| EXTRACTED MATERIAL |
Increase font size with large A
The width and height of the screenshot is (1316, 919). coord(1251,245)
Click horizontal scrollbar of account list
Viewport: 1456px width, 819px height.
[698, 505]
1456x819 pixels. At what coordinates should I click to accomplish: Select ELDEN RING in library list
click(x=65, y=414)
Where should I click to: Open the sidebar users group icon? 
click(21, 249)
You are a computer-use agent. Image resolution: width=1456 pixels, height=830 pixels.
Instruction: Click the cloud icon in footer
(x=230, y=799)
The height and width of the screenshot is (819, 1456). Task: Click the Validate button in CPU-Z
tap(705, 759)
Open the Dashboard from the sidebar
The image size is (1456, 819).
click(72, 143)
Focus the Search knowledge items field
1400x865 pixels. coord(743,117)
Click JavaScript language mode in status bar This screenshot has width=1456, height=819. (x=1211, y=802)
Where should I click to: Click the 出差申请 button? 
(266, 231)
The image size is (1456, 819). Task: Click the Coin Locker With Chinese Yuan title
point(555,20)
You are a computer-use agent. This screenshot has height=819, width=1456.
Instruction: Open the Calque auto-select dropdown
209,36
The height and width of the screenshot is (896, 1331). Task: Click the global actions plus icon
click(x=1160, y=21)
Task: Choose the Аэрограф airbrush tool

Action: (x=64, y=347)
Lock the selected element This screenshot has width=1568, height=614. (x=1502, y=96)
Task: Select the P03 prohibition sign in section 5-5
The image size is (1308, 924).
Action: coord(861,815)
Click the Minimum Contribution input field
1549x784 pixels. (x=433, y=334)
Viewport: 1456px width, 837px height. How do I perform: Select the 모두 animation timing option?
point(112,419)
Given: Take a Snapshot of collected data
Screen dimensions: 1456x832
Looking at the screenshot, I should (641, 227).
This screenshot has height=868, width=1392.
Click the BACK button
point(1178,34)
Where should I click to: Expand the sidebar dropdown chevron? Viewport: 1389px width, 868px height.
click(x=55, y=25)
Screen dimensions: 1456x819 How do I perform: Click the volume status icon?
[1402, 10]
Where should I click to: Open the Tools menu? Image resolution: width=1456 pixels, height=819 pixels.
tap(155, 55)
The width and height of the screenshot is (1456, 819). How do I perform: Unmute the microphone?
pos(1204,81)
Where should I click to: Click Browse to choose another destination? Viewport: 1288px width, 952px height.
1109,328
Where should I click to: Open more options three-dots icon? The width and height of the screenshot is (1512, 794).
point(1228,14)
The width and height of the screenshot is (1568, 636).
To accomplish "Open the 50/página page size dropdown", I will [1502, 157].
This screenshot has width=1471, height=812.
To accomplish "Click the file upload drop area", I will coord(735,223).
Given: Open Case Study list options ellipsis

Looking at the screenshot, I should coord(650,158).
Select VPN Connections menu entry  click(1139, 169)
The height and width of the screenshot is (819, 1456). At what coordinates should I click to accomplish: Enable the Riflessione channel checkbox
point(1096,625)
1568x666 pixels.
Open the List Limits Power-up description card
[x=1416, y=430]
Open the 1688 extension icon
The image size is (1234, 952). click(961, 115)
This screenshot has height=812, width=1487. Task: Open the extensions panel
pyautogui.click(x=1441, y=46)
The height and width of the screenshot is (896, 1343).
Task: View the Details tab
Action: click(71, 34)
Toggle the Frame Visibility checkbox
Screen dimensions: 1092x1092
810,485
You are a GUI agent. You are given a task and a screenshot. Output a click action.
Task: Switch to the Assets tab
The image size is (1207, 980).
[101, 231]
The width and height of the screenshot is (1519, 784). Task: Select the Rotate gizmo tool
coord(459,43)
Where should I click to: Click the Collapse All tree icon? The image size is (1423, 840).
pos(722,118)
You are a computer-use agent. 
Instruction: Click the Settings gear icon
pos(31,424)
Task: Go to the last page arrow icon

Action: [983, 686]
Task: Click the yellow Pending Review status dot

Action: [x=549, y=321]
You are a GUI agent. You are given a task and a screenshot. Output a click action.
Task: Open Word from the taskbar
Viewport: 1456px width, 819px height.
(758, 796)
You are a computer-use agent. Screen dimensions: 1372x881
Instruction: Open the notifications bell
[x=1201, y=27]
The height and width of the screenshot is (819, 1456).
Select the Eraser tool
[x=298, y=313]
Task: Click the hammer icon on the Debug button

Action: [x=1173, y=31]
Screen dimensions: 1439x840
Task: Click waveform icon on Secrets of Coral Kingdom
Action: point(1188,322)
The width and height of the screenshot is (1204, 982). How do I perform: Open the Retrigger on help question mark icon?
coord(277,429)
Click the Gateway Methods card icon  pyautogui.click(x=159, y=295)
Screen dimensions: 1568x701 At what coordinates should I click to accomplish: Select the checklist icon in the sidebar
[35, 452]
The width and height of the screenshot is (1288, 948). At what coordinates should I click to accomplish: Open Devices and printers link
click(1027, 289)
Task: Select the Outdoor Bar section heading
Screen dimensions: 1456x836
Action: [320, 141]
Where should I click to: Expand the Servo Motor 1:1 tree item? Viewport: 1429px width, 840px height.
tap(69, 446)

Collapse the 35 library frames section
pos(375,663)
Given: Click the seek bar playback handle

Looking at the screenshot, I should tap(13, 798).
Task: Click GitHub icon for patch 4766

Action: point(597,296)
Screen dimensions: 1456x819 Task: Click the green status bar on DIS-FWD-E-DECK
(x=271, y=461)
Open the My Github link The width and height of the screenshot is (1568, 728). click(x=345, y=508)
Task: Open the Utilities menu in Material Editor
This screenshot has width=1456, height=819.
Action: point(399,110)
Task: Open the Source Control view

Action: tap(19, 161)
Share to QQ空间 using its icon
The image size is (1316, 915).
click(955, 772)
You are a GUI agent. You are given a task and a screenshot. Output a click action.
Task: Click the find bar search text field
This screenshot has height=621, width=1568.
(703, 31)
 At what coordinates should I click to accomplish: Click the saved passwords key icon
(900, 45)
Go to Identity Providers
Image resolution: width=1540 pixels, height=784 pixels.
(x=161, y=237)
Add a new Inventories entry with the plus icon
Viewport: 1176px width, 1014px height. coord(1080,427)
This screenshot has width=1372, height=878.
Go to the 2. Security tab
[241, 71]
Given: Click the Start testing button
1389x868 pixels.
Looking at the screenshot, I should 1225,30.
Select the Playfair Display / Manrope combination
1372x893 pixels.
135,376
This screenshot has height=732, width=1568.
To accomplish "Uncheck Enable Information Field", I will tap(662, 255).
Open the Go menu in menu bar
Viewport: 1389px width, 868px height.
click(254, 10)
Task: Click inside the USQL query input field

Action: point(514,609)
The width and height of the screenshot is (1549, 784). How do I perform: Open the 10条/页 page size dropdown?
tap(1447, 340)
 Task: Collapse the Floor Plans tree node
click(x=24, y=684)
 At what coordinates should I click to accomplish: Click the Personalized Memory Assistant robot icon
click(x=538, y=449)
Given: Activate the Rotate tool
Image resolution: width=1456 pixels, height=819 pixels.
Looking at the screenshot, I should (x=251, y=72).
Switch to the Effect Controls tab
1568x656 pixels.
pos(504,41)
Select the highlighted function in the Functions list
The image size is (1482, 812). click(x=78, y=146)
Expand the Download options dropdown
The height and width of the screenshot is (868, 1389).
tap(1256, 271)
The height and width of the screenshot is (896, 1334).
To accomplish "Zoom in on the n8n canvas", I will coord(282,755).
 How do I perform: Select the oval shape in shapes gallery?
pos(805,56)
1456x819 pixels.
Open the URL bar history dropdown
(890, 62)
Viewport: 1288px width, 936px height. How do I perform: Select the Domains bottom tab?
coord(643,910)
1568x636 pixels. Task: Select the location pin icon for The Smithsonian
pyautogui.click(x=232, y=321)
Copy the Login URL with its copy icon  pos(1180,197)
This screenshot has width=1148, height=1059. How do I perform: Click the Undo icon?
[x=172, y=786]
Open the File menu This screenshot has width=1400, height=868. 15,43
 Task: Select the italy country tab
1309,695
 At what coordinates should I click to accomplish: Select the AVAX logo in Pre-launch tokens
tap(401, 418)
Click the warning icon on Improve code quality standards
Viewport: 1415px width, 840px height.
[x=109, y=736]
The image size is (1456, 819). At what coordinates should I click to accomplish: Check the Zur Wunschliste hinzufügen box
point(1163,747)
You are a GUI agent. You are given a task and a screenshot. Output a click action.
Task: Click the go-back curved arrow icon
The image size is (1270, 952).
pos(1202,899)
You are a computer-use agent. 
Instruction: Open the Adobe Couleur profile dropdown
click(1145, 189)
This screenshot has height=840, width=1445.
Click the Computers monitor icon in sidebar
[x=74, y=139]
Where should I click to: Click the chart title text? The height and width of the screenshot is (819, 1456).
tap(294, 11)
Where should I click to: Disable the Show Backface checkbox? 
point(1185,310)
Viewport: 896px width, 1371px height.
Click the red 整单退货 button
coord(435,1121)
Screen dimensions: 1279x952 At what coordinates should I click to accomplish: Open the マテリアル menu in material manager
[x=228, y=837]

| TASK DIRECTIONS |
Wherever the string "will" appears in the records above, copy the line it sits in.

| RESULT BELOW |
To accomplish "Open the 50/página page size dropdown", I will [1502, 157].
To accomplish "Click the file upload drop area", I will coord(735,223).
To accomplish "Uncheck Enable Information Field", I will tap(662, 255).
To accomplish "Zoom in on the n8n canvas", I will coord(282,755).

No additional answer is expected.